Réunion du 3 juin 2009 à 15h00
Questions au gouvernement — Rsa

Photo issue du site de l'Assemblée nationale ou de WikipediaMarc Le Fur, président :

La parole est à M. Gaëtan Gorce, pour le groupe socialiste, radical, citoyen et divers gauche.

M. Gaëtan Gorce. Monsieur le haut commissaire aux solidarités actives contre la pauvreté, vous avez présenté, pendant le week-end, à grands sons de trompes médiatiques – c'était bien normal – la généralisation du RSA.

Comme vous le savez, les socialistes en ont toujours approuvé le principe. Et les départements socialistes ont été à la pointe de l'expérimentation. (Exclamations sur les bancs du groupe UMP.) Nous sommes donc parfaitement fondés à nous interroger aujourd'hui, en toute objectivité et sérénité, sur les conditions de cette généralisation.

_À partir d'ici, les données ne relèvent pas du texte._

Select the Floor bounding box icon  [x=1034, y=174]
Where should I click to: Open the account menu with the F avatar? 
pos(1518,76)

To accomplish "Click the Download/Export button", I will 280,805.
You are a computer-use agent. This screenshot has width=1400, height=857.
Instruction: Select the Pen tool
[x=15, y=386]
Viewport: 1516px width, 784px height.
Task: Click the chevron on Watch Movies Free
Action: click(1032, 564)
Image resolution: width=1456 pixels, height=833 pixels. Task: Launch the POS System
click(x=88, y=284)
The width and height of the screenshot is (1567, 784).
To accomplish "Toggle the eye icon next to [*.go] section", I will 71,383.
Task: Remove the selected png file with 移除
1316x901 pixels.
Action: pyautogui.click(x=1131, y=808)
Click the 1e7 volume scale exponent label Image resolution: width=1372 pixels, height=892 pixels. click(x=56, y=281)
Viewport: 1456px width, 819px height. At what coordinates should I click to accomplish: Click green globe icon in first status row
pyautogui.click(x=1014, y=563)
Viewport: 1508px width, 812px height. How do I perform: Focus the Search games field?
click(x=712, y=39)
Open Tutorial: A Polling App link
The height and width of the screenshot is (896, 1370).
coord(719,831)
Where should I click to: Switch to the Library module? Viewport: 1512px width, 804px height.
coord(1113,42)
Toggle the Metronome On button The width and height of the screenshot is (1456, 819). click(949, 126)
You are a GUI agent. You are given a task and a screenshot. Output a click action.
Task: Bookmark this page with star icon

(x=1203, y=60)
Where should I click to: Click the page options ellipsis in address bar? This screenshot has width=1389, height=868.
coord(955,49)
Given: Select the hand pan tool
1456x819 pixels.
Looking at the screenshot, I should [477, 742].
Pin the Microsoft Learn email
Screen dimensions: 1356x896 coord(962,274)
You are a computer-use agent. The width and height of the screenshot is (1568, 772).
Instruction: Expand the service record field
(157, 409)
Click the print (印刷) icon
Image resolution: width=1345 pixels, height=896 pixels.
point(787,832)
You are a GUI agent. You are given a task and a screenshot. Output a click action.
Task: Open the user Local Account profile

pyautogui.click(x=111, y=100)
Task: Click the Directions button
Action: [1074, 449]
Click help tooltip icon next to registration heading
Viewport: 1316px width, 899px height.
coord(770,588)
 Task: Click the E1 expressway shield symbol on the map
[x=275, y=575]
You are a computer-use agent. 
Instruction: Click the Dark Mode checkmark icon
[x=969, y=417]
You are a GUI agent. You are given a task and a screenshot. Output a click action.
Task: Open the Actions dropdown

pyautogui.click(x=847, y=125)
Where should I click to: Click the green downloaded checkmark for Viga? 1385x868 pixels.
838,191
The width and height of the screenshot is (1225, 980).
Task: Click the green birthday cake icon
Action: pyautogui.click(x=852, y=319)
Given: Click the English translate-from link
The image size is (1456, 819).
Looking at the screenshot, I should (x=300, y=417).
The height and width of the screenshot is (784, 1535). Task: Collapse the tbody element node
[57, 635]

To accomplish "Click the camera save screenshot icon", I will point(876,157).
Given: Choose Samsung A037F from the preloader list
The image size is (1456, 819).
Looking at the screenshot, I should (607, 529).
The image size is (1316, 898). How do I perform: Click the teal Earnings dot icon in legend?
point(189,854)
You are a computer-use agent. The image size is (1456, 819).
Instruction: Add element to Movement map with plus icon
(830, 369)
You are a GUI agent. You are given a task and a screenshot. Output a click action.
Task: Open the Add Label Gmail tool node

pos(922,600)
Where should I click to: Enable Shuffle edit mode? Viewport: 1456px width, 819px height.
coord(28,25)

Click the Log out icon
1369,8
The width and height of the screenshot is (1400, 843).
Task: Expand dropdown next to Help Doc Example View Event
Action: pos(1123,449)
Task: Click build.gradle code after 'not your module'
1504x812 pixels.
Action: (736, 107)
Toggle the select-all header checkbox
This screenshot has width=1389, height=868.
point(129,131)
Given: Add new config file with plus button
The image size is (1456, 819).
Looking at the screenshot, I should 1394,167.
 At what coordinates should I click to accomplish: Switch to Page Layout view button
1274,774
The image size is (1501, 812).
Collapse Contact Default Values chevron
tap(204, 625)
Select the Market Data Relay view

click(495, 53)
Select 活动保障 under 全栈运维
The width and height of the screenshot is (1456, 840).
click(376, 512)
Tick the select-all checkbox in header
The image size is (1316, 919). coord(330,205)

André Gide disait qu'« on ne fait pas de bonne littérature avec de bons sentiments ». Je crains, monsieur le haut commissaire, que l'on ne fasse pas de bonne politique simplement avec de bonnes intentions.

M. Thierry Mariani. Vous l'avez montré !

M. Gaëtan Gorce. Je suis un peu surpris, pour ne pas dire déçu, que vous présentiez le RSA, qui est utile, comme une mesure phare qui permettrait de répondre aux problèmes posés à notre pays en matière de pauvreté, laquelle explose aujourd'hui. Car vous êtes bien placé pour connaître les faiblesses de ce dispositif.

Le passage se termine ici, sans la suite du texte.